In the aftermath of World War II, Prussia—a centuries-old state pivotal to Europe’s development—ceased to exist. In their eagerness to erase all traces of the Third Reich from the earth, the Allies believed that Prussia, the very embodiment of German militarism, had to be abolished. But as Christopher Clark reveals in this pioneering history, Prussia’s legacy is far more complex. Though now a fading memory in Europe’s heartland, the true story of Prussia offers a remarkable glimpse into the dynamic rise of modern Europe.

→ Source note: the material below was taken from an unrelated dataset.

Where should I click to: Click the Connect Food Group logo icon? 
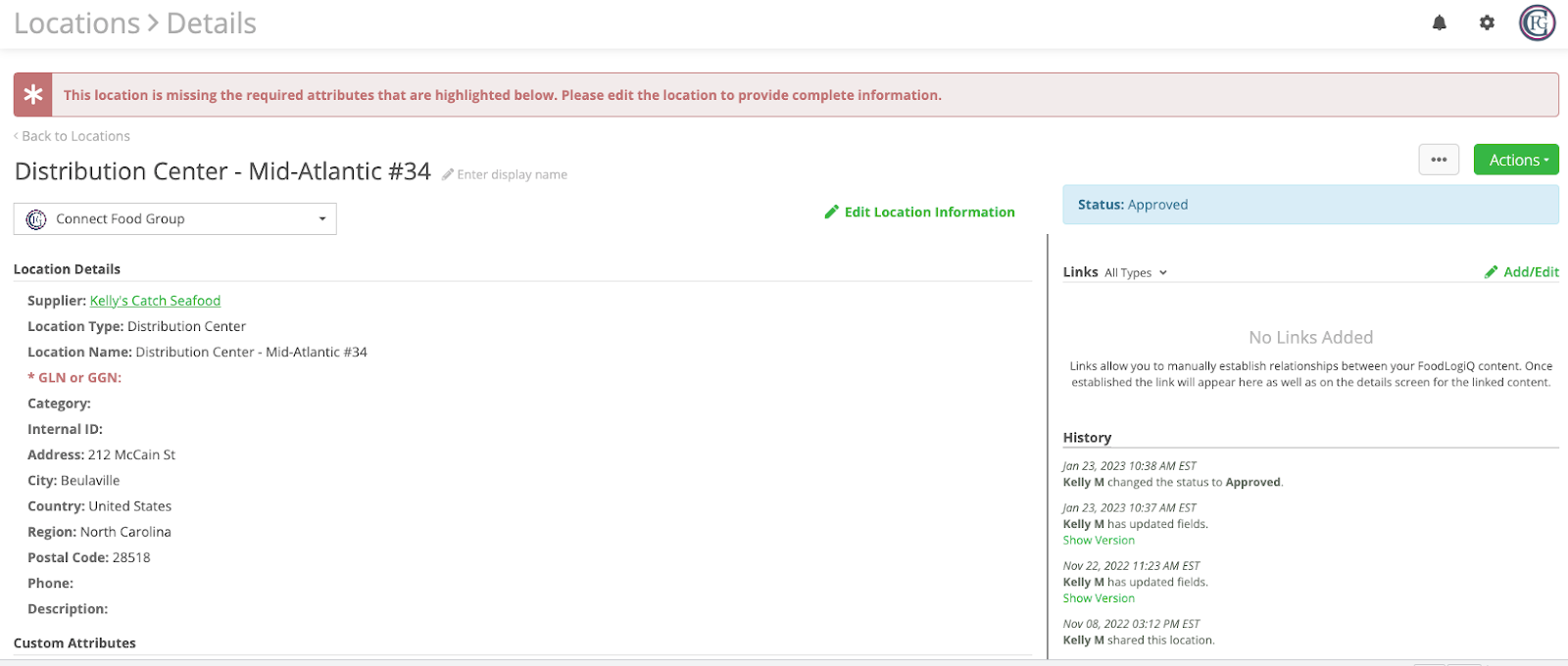point(36,219)
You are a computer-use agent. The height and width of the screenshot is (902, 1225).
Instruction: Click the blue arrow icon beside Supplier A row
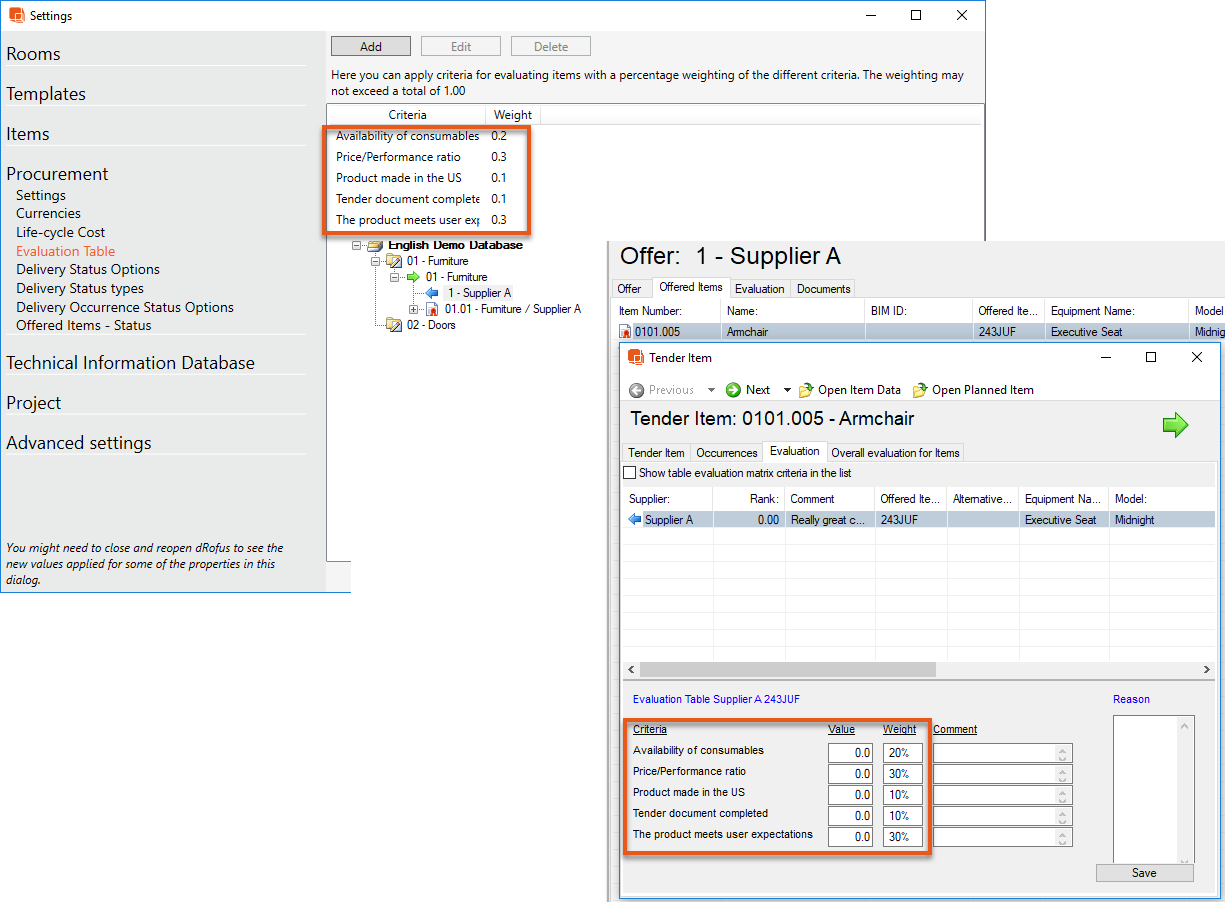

What we find is a kingdom that existed nearly half a millennium ago as a patchwork of territorial fragments, with neither significant resources nor a coherent culture. With its capital in Berlin, Prussia grew from being a small, poor, disregarded medieval state into one of the most vigorous and powerful nations in Europe. Iron Kingdom traces Prussia’s involvement in the continent’s foundational religious and political conflagrations: from the devastations of the Thirty Years War through centuries of political machinations to the dissolution of the Holy Roman Empire, from the enlightenment of Frederick the Great to the destructive conquests of Napoleon, and from the “iron and blood” policies of Bismarck to the creation of the German Empire in 1871, and all that implied for the tumultuous twentieth century.
By 1947, Prussia was deemed an intolerable threat to the safety of Europe; what is often forgotten, Clark argues, is that it had also been an exemplar of the European humanistic tradition, boasting a formidable government administration, an incorruptible civil service, and religious tolerance. Clark demonstrates how a state deemed the bane of twentieth-century Europe has played an incalculable role in Western civilization’s fortunes. Iron Kingdom is a definitive, gripping account of Prussia’s fascinating, influential, and critical role in modern times.